And yes, there were a few months of a bank failure a day. That still means
only a very small minority of small banks really got into trouble.

It's also not very strange for little banks to, on occasion, get into trouble
close and/or merge and/or get taken over. A normal level for the US would be
about one per month. Europe is still at more than one per week, for the EU
(and frankly it's going down because EU is running out of banks to fail, not
because conditions are getting better).

That said, if you compared the odds of a small bank needing a bailout versus a
big bank needing a bailout, you would in fact find that small banks didn't
really need bailouts. They also never got them, needed or not, and everything
was fine ... well, mostly. ALL of the big ones needed a bailout, and if they
wouldn't have gotten them, ... well we won't know, will we. It would have been
very, very bad for stocks, certainly.

------
FiatLuxDave
This decline of rural lending is causing a huge macroeconomic distortion, like
a balance-of-payments issue. A dollar is a dollar, but it is quite apparent
that the value of a dollar is different between rural Mississippi and urban
Manhattan.
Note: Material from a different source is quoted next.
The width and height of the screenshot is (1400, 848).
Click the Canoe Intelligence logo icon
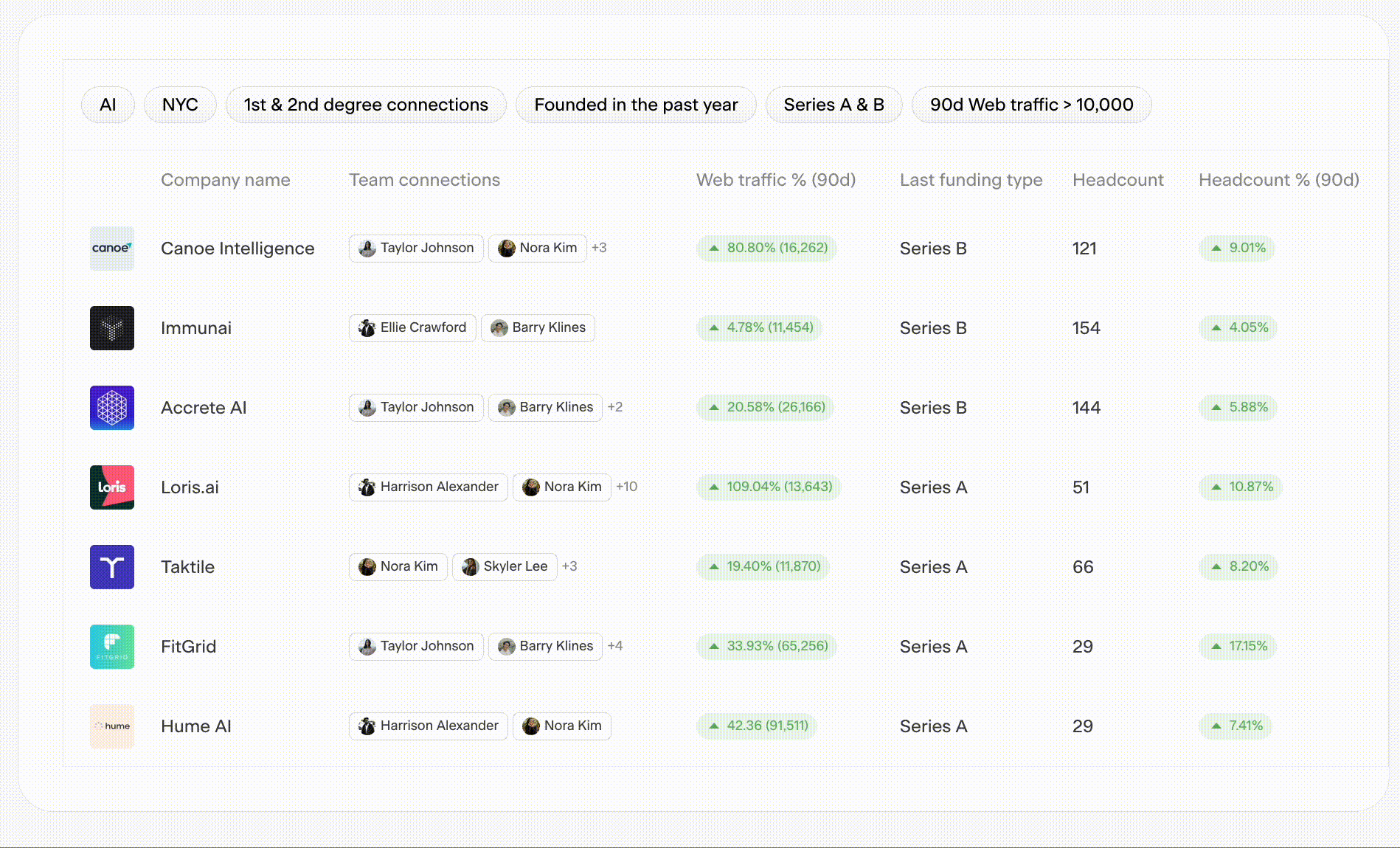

There has to be a way of gaining from that difference. I feel like
we are staring at the largest arbitrage opportunity in history and doing
nothing.

But when I try to find good ideas to arbitrage it, I'm stuck. Of course, you
can work remotely in San Jose and live in Wyoming, but this doesn't scale. I
suppose opening a rural-oriented bank, to fill the gap, would do the job.
Maybe it would be better to make a Bank-in-a-box kit (Sarbanes-Oxley-
compliant, of course) and sell shovels to the gold miners? Does anyone have
any ideas, good bad or crazy, that they are willing to share or discuss?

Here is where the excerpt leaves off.